A blockchain is a network. A network is a group or system of connected people or things. The computers or devices on the network, known as nodes, make up a blockchain network.
The networks we use today are centralized. This means that they have a central point, where all information flows in and out from. One of the reasons that this is not good is because whoever controls this central point has full control over network data and users.
A blockchain network is different from a normal network because it does not have one central point that stores and controls information.
Instead, the responsibility to look after the network and store information is shared by different devices, known as peers, on that network. This is why a blockchain network is known as a peer-to-peer network, shortened to P2P. The name comes from the fact that the tasks and responsibilities of maintaining the network are continuously shared from peer to peer.

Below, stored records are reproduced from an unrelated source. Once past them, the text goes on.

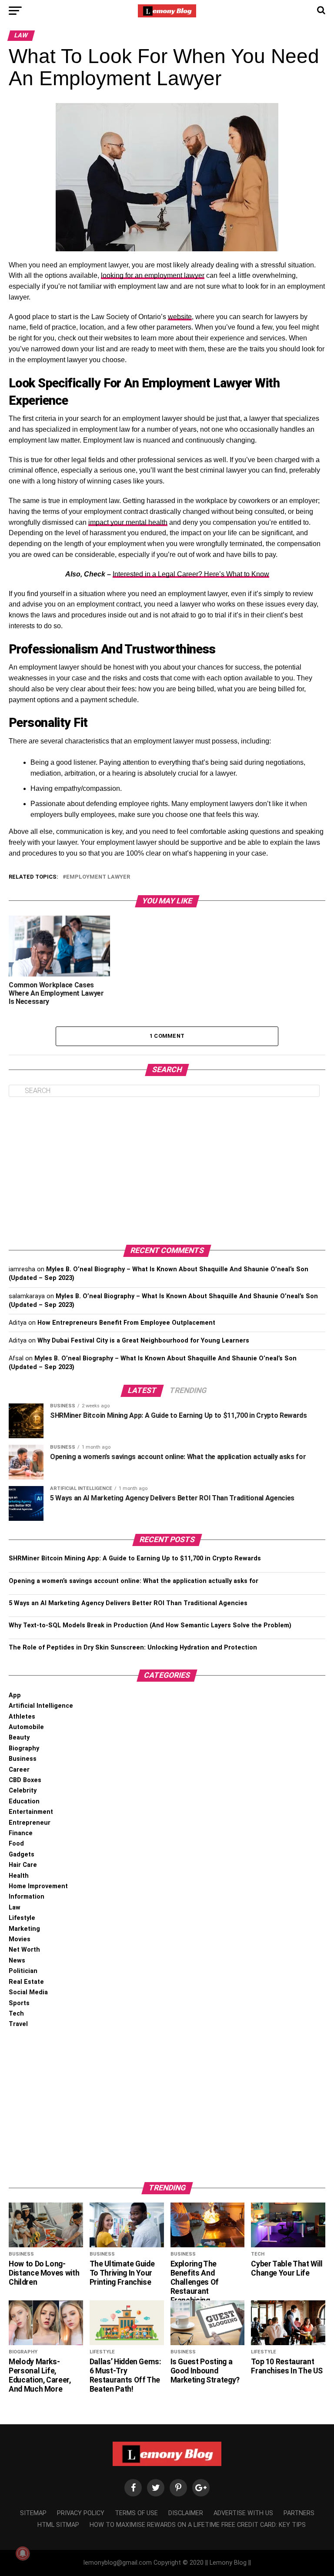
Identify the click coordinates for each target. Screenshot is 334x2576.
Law (14, 1907)
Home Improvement (38, 1886)
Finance (21, 1833)
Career (19, 1769)
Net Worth (24, 1949)
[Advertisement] (167, 1171)
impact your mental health (127, 522)
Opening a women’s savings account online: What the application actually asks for (133, 1581)
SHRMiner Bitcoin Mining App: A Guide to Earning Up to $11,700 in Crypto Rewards (135, 1558)
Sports (19, 2003)
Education (24, 1801)
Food (16, 1843)
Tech (16, 2013)
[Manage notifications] (23, 2553)
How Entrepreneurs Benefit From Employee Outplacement (126, 1322)
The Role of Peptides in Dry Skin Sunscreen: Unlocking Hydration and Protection (133, 1647)
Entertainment (31, 1812)
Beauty (19, 1737)
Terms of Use (136, 2513)
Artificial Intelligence (41, 1706)
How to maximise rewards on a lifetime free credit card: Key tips (198, 2525)
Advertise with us (243, 2513)
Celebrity (23, 1790)
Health (19, 1876)
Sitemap (33, 2513)
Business (23, 1759)
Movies (19, 1939)
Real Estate (26, 1982)
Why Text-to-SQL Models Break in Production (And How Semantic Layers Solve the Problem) (150, 1625)
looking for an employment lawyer (152, 275)
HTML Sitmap (58, 2525)
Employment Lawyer (98, 877)
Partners (299, 2513)
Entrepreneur (29, 1822)
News (17, 1960)
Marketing (24, 1929)
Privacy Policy (80, 2513)
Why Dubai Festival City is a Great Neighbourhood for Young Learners (143, 1340)
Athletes (22, 1716)
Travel (18, 2024)
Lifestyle (22, 1918)
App (15, 1695)
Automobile (26, 1727)
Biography (24, 1748)
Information (26, 1896)
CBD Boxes (25, 1780)
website (180, 316)
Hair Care (23, 1865)
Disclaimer (185, 2513)
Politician (23, 1971)
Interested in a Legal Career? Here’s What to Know (191, 574)
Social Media (28, 1992)
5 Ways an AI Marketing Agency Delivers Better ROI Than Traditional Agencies (128, 1603)
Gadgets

In the example above Jacob wants to go to as many rides as possible during his day at the funfair. In the centralized funfair he always has to go to the ticket booth where he needs to queue every time he wants to go on a different ride. This means he has less time to enjoy as many rides as he would like. The centralized model is slower because everyone at the funfair have to all go through the same ticket booth, where the ticket sellers have control in choosing who can go on rides. The central point slows everything down and gives power to one person, the ticket seller. In the decentralized model everyone is free to move from ride to ride as they want, everything flows smoother. Not having a central point can be a lot better as it allows things to move around more freely and safely, in the case of blockchain this would be information.
On a blockchain information is being constantly recorded and interchanged between all of the participants on the decentralized network. This is a huge improvement because data is not held in one centralized point, meaning nothing slows down when more people join. It also makes it less likely that any data will be hacked or lost. A decentralized record of information is better than the central system that we are used to today.
A peer on the network makes some of their computer power (disk storage, processing power, etc.) available to the network to help with storing the data that the network is recording. A blockchain is an ecosystem where the devices are working together to help the system function. On a P2P network, the type of network a blockchain is built on, information is always being recorded and interchanged between the participants. This spreads out control and responsibility among lots of different peers, while improving the security of the network.
What is a node?
Imagine a blockchain as a network of different devices connected to one another through the internet. Those devices are what are called “nodes”. A node can be any electronic device, including a computer, phone, a printer or even a fridge, as long as it is connected to the internet. All nodes are equal in importance on a blockchain, but a node can have different roles in making a blockchain work. For example, a node can:
Store some of the information recorded on a blockchain.
Store a copy of all of the information recorded on a blockchain.
Process transactions, put them into blocks, add them to a blockchain, approve them and broadcast them to the network. This is called mining or forging.
For the nodes processing transactions, doing the mining or forging, it is very important that the node is always up and running. A node that is not running could miss a chance to validate a block of transactions, meaning the miner misses out on their rewards or, even worse, being removed from their role as a miner or forger.
A block being mined means information is being accepted and added to a blockchain database. There are different ways to mine, forge and safely add information to a blockchain. These methods involve using computer programs, called consensus protocols.
Consensus protocols are what keep all the nodes on a network synchronized with each other, while providing an answer to the question: how do we all make sure that we agree on what the truth is?
For example, in a “proof of work” consensus protocol, the “proof of work” is an answer to a complex mathematical problem, one that requires a lot of work to solve for. The answer can easily be seen to be right or wrong, once you have that answer. This is exactly what the “mining” process is, suggesting answers to the mathematical problem, hoping to get it right. This is very difficult and doing this can take a lot of time and incredible computer power, which is why miners normally set up hundreds or thousands of computers to run and solve these questions.